Görüldüğü kadarıyla Türkiye’nin sadece Arap televizyonlarında yayınlanan dizilerde görünenden ibaret olmadığı; Erdoğan’ın bütün sert söylemine rağmen Türkiye ve Israil’in stratejik ortaklığının devam ettiği; AKP hükümetinin uyguladığı neoliberal politikaların halkın geniş kesimlerini yoksullaştırdığı ve ordu ile uzlaşan neoosmanlı bozuntularının emperyal hırslar güttükleri Arap dünyasında yeterince bilinmiyor.
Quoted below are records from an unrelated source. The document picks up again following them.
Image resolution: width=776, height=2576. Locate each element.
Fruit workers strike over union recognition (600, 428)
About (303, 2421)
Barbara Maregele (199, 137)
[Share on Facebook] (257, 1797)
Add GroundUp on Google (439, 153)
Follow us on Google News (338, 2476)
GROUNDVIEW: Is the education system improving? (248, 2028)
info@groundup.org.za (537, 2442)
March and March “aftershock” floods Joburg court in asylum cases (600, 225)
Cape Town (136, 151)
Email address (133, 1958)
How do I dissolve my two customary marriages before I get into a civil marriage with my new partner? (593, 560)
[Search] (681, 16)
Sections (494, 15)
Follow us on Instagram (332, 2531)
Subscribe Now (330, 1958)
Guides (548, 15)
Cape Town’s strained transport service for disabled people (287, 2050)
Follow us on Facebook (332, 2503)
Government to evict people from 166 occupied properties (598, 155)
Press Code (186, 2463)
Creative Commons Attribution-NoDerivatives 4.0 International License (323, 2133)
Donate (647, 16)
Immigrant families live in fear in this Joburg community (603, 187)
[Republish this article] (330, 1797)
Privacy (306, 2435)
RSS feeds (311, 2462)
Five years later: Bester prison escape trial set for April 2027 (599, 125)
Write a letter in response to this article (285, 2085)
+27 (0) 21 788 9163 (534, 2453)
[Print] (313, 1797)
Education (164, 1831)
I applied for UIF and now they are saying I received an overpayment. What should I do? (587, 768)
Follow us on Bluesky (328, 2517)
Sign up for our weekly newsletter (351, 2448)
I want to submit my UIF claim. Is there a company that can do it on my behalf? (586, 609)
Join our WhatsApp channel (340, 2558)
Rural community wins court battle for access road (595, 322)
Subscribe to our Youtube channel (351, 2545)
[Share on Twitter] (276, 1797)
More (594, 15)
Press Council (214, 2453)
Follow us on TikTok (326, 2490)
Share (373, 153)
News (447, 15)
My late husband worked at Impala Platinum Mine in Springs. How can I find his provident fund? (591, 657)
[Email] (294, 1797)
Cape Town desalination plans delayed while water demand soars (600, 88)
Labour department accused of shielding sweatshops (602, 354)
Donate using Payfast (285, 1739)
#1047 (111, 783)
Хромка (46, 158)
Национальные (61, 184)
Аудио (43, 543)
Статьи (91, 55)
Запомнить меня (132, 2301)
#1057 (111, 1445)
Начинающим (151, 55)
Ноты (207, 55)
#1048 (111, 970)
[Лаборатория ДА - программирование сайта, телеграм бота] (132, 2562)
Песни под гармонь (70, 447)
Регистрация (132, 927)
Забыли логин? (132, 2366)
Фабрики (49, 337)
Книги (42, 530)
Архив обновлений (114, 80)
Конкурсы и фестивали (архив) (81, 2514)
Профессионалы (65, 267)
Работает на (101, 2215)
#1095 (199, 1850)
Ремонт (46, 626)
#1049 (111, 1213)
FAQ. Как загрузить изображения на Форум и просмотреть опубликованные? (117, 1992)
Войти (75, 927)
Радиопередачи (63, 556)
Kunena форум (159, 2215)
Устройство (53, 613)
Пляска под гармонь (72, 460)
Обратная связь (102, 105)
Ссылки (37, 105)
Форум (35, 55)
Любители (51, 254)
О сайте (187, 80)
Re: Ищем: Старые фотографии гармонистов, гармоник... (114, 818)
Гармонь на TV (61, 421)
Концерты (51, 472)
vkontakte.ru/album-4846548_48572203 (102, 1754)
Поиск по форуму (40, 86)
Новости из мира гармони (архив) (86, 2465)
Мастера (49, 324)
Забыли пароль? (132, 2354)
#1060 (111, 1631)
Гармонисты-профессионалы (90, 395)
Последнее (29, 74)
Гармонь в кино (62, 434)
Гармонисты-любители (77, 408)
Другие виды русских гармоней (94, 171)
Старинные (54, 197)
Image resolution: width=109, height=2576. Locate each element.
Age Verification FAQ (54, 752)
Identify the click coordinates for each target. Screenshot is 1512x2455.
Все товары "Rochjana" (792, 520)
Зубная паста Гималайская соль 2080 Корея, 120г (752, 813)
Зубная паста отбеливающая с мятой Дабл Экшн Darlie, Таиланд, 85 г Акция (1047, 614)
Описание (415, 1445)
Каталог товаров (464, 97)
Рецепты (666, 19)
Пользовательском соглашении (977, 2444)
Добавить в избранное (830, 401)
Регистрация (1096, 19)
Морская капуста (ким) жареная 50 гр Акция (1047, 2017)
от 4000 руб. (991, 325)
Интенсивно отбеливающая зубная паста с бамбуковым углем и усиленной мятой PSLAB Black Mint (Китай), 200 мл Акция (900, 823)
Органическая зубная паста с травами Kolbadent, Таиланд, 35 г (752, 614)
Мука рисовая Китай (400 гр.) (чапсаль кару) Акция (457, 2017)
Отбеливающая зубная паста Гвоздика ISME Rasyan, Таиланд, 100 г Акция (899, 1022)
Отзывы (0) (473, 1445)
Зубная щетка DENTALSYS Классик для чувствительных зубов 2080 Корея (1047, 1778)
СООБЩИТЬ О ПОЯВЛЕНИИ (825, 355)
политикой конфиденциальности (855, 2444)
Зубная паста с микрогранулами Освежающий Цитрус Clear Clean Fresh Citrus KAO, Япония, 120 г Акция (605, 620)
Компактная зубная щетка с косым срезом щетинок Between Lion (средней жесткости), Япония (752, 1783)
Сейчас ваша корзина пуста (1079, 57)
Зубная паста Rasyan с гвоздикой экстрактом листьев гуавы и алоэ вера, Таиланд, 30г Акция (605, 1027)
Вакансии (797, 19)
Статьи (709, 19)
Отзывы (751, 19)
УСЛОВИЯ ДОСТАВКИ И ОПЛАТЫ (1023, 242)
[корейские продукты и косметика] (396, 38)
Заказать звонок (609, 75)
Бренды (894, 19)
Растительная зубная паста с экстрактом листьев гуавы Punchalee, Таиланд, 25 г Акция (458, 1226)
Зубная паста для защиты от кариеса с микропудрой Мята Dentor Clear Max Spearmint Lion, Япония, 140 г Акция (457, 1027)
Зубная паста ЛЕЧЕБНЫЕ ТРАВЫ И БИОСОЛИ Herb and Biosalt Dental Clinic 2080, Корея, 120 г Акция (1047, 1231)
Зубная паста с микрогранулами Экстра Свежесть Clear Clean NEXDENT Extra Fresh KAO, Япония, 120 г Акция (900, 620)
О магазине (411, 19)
Ve en önemlisi, Ortadoğu’dan Türkiye’ye baktıklarında, Türkiye sadece Fırat’ın Batısından ibaretmiş gibi görüyorlar. Gerçek Türkiye resmini görebilmeleri için, öbek öbek kemiklerin fışkırdığı topraklara, Fırat’ın Doğusuna bakmaları gerekiyor. Bunları bilen, hatta kirli savaşın sorumluluğuna ortak olan Batı, Araplara Türkiye’yi örnek gösteriyor ve haklı taleplerini emperyalizme eklemlemeye çabalıyor.
Ama evdeki hesap çarşıya uymayabilir. Tahrir Meydanı’ndaki kitleler, internet üzerinden spontane örgütlenen hareketler kolay kanmayabilirler. Hele bir de Kürdistan’a bakıp, »Demokratik Konfederalizm – Demokratik Özerklik« konseptinin, kendi durumlarına ne denli uygun olduğunu görürlerse...
Hiç kuşkusuz, »örnek Türkiye« söylemi halklar için bir tuzaktır. Ulusal devlet sınırlarını aşıp, Filistin halkının perspektifinden bakan her hareket, bu tuzağı rahatlıkla görebilecektir.